Ulysse - Joyce (II)
Intitulé de l’épisode: Nestor. (pages 38 à 56)
Où Stephen Dedalus, qui semble tenir et a déjà tenu dans Télémaque, le rôle principal, mi-héros, mi-narrateur, se révèle enseigner à des trublions sur lesquels il paraît avoir fort peu d’autorité. Mais on les abandonne vite.
Nestor est un roi légendaire de l’antiquité grecque ; on le trouve mêlé à l’expédition des Argonautes, il participe à la guerre de Troie et l’Odyssée le montre, rentré au pays sans encombre, donnant à Télémaque des nouvelles de son père.
Dans son « dialogue de classe », le pédagogue Dedalus évoque la figure de Pyrrhus , roi d’Epire, occasion pour Joyce de quelques allusions gréco-romaines. Le bon mot de Pyrrhus, sorti vainqueur de la sanglante bataille d’Ausculum, en 279 avant J.C. est rappelé : « Encore une victoire comme celle-ci, et s’en est fait de nous ». Ausculum, première victoire « à la Pyrrhus ».
Pyrrhus, rappelle Joyce, « tombé dans Argos sous les coups d’une mégère ». La version officielle apporte une nuance. S’affrontant aux argiens en 272 avant J.C. et entré dans Argos (au fond du golfe de Nauplie, dans le Péloponnèse) qui se défend pied à pied, Pyrrhus reçoit sur le casque une tuile que lui lance du haut d’un toit une vieille femme. Profitant de son étourdissement, un des soldats adverses le tue.
On rencontre une allusion à la parole du Christ dans l’Evangile: « Il faut rendre à Cesar ce qui est à Cesar et à Dieu ce qui est à Dieu ». Ceci prononcé en réponse à la question des pharisiens soucieux d’entendre Jésus sur la nécessité ou non de payer à Rome l’impôt dû. Leur montrant un denier gravé à l’effigie de Cesar, le Christ leur fait la réponse ci-dessus. Les évangiles au demeurant ont déprécié les pharisiens, un parti important du judaïsme ancien, les accusant de ritualisme stérile, ce qui semblerait avoir été injuste, leur attachement à la tradition orale teinté d’esprit innovant et ouvert aurait permis (dictionnaire Le Robert) au judaïsme de survivre après « la catastrophe de 70 » (destruction du second temple par Titus ; le premier , construit par Salomon, avait été détruit par Nabuchodonosor en 587 avant J.C.)

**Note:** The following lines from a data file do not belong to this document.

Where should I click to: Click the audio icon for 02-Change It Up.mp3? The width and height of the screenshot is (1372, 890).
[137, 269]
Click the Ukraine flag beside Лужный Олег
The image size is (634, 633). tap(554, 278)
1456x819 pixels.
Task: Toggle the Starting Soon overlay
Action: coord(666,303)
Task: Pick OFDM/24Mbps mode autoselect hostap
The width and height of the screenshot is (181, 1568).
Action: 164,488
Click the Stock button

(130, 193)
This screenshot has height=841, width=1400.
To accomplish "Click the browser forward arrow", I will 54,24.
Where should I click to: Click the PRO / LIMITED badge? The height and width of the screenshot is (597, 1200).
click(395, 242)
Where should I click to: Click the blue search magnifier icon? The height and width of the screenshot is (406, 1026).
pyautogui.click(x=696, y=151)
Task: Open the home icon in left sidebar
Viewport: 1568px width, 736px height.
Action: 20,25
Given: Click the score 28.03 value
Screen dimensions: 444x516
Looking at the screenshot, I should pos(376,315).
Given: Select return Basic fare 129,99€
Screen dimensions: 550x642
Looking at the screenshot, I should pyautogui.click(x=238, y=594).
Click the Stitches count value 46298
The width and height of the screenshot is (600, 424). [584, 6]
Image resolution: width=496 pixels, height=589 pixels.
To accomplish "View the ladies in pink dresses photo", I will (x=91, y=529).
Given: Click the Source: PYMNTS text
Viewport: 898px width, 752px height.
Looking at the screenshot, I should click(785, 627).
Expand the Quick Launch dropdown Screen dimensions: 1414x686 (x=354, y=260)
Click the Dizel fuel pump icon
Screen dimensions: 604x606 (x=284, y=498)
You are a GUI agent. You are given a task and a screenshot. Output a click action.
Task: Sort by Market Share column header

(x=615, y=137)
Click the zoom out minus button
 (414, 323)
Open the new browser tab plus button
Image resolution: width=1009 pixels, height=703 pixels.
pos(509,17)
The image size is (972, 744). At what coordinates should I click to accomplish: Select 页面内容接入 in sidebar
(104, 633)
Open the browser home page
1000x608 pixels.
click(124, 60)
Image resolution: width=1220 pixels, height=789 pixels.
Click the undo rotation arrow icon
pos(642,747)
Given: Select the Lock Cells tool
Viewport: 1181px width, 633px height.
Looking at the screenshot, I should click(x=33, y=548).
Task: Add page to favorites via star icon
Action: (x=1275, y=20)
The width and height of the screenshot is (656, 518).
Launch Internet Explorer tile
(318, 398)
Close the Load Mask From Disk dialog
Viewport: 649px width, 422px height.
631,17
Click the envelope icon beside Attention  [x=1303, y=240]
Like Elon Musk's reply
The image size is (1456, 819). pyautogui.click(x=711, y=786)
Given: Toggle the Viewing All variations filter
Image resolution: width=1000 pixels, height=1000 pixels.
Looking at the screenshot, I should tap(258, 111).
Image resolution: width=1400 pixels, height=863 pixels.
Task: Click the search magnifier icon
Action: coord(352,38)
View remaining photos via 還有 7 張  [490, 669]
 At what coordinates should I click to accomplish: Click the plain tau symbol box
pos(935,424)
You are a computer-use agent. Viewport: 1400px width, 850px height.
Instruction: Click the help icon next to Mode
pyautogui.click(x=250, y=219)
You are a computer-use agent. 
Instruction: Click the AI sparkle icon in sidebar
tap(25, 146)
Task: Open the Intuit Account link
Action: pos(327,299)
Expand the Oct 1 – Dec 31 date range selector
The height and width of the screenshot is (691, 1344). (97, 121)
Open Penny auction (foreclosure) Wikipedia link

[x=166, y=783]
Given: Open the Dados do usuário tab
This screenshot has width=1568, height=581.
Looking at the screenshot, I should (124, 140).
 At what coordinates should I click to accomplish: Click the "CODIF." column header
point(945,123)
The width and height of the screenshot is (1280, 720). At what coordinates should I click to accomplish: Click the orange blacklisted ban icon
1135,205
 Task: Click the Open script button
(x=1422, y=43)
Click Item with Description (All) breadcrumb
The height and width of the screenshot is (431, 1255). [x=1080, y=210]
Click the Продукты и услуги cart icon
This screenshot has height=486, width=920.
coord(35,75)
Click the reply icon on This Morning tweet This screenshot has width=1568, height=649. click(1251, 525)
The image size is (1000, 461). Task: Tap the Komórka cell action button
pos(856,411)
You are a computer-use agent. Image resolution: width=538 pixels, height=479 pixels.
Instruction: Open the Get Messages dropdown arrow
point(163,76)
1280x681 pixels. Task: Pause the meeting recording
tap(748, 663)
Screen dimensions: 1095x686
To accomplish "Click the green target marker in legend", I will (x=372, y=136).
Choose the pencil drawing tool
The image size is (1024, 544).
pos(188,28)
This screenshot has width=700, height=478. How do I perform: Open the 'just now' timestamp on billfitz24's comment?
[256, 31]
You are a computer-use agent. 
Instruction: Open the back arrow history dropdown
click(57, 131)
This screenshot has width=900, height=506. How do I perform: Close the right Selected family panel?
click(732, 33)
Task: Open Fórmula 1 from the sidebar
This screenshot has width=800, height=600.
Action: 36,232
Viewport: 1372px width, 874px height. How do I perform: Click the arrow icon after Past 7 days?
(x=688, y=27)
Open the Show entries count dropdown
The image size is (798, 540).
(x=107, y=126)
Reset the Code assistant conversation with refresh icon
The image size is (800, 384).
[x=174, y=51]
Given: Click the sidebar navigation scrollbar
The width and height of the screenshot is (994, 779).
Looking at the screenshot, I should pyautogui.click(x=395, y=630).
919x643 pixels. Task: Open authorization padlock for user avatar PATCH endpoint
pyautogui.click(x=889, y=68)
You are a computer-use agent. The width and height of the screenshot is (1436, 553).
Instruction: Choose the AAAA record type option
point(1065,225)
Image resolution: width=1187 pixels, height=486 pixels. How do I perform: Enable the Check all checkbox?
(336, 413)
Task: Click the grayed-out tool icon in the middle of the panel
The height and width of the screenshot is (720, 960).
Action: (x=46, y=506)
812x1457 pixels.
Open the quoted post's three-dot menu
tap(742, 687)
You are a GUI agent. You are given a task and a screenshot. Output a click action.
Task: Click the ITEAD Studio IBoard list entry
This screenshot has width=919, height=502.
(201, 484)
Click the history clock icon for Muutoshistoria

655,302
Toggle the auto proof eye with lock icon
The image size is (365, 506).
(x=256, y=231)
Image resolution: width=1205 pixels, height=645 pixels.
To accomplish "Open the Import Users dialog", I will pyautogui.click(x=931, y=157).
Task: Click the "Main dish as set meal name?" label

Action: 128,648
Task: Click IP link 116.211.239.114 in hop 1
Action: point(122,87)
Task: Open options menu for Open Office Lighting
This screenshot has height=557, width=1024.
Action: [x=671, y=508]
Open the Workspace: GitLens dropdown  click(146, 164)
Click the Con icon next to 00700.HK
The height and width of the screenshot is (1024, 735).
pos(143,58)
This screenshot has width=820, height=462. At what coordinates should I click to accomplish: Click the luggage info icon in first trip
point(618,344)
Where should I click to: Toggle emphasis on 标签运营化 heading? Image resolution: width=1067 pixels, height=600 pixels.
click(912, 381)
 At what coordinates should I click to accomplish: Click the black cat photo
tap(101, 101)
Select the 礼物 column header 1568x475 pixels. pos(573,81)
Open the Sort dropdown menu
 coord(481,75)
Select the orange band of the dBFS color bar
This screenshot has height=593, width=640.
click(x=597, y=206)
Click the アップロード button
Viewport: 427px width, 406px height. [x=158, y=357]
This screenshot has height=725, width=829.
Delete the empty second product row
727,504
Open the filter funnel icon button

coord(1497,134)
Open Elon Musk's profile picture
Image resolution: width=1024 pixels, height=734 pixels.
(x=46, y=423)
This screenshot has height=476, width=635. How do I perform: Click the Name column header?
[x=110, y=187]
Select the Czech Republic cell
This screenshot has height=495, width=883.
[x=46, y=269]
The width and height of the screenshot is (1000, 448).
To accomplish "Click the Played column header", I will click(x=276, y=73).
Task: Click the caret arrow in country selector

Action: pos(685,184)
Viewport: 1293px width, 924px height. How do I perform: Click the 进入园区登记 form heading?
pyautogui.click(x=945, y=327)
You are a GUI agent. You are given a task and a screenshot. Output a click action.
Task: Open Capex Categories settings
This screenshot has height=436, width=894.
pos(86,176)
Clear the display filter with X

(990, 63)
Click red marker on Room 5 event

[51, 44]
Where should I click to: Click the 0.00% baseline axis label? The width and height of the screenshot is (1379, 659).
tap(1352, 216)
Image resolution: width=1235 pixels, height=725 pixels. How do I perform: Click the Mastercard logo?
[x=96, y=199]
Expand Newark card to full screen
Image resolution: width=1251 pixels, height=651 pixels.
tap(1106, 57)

Dedalus récite (et fait lire à ses élèves) quelques vers, me semble-t-il, joliment traduits :
Ne pleurez plus, dolents bergers, ne pleurez plus
Il n’est pas mort, ce Lycidas qui vous fait deuil
(For Lycidas, your sorrow, is not dead)
Bien qu’il ait fait naufrage au plus profond des eaux …
Il s’agit d’un extrait du poème Lycidas, inclus dans le Paradis perdu (Paradise lost) de John Milton (1608-1674), poème-hommage à la mémoire d’Edward King, ancien camarade de Milton au Christ’s Collège de Cambridge, mort noyé en 1637.
Un renvoi au « bouillant Colomban » ? Saint Colomban (540-615 ; fête le 23 novembre) est un moine prédicateur irlandais , fondateur de monastères en France (Bourgogne) puis en Suisse et en Italie.
Sont également cités - et repris ici pour se rafraîchir la mémoire - les deux philosophes contemporains l’un de l’autre et qui ont tous deux un temps habité Cordoue, Averroès (1126-1198 ; grand commentateur arabe d’Aristote) et Moïse Maïmonide (1135-1204 ; il fut aussi médecin)
Une allusion non référencée, enfin, à l’empereur qui s’enorgueillissait de ce que sur son empire le soleil ne se couchât jamais. On prête en fait l’affirmation à Charles Quint (1500-1558).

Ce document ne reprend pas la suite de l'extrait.